The final complication involves the idea of "genetic effects". One need not limit the idea of "genetic effects" only to direct genotype-to-trait interactions as one would find with genotype-to-mild retardation. There are also environmental effects that are "induced" by genetic effects. Children whose genes supply musical giftedness are likely to have musical parents who create reinforcing musical environments (passive effects). Musically gifted children are likely to receive strong reinforcements from peers and others, creating environments that enhance their musical accomplishments (evocative effects). Such children are likely to seek out musical peers, thus creating environments that contribute to their musicality (active effects). Behavioral geneticists refer to these as "indirect genetic effects", effectively reassigning a slice of the "nurture" pie to the "nature" camp (Plomin 1990). Wright’s treatment of this issue is cursory. Social and behavioral researchers of all stripes and interests can learn a great deal from these contributions to the added complexity of nature vs. nurture as explanatory devices.

There is much more of interest in this volume including new estimates made possible by advanced ultrasound technologies of the frequency of twin conception, the "mystery of lost twins" in utero, conjectures that left-handed singletons are survivors of vanished twin pairs, and more.
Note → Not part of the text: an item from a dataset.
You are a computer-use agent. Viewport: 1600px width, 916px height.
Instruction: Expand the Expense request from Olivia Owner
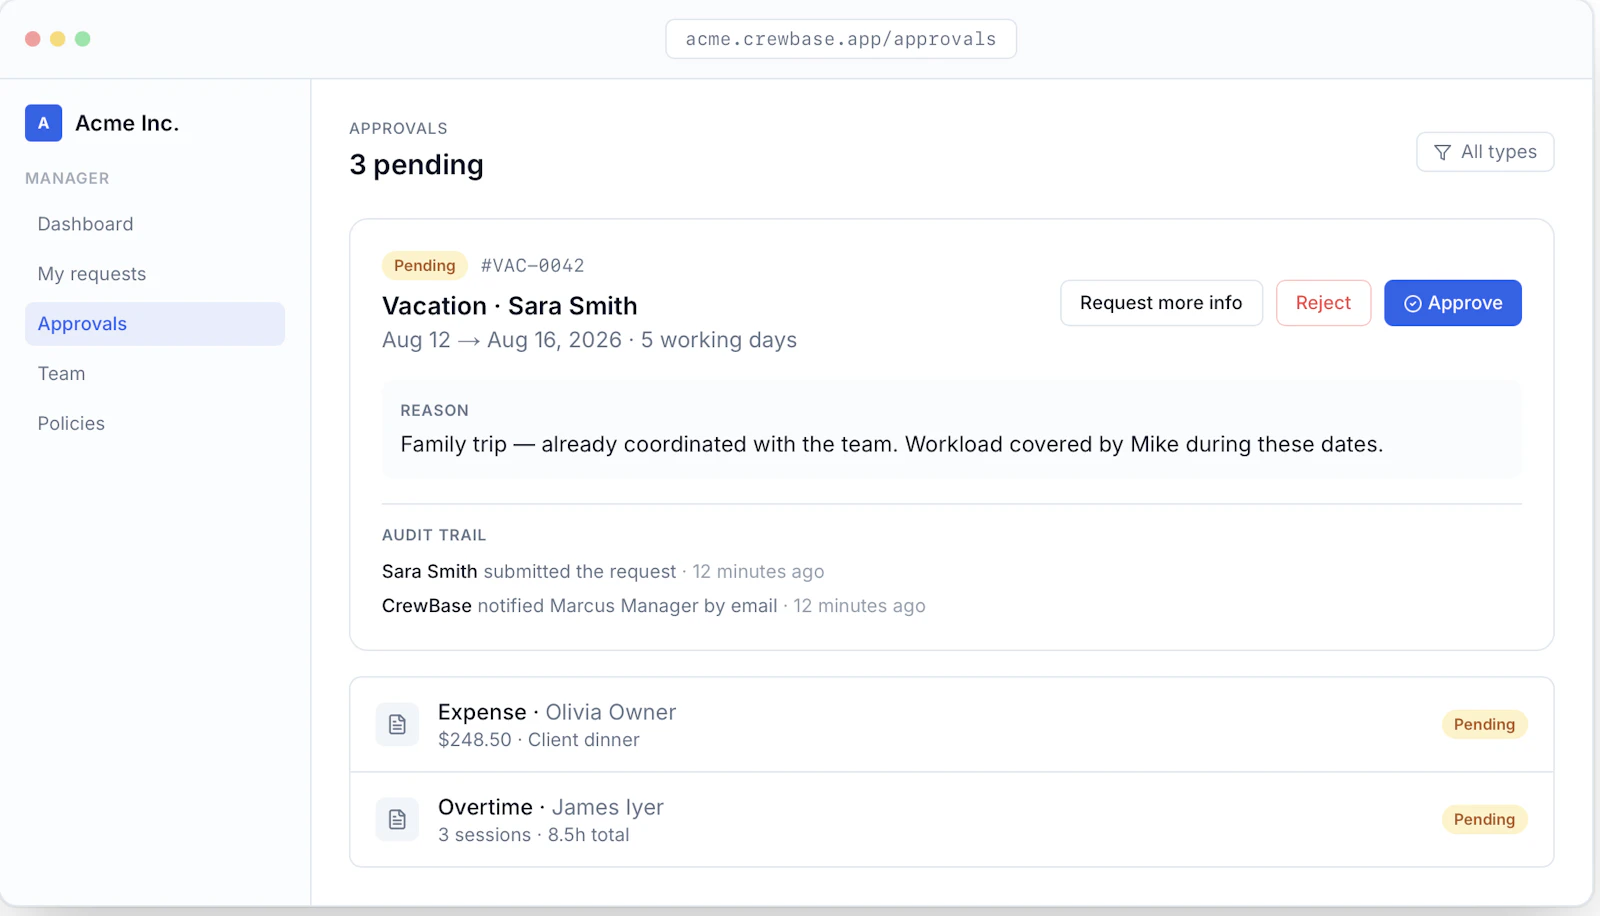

While preparing this review I had the pleasure of sharing dinner with parents of adult MZ twin girls. The material of this work made for interesting conversation testing its contents against their experiences. The book is recommended to general audiences.

John Mullen is Professor of Philosophy at Dowling College, Long Island. He is author of Hard Thinking: The Reintroduction of Logic into Everyday Life and Kierkegaard's Philosophy: Self-Deception and Cowardice in the Present Age.He is currently working on a book on ethical issues in the family.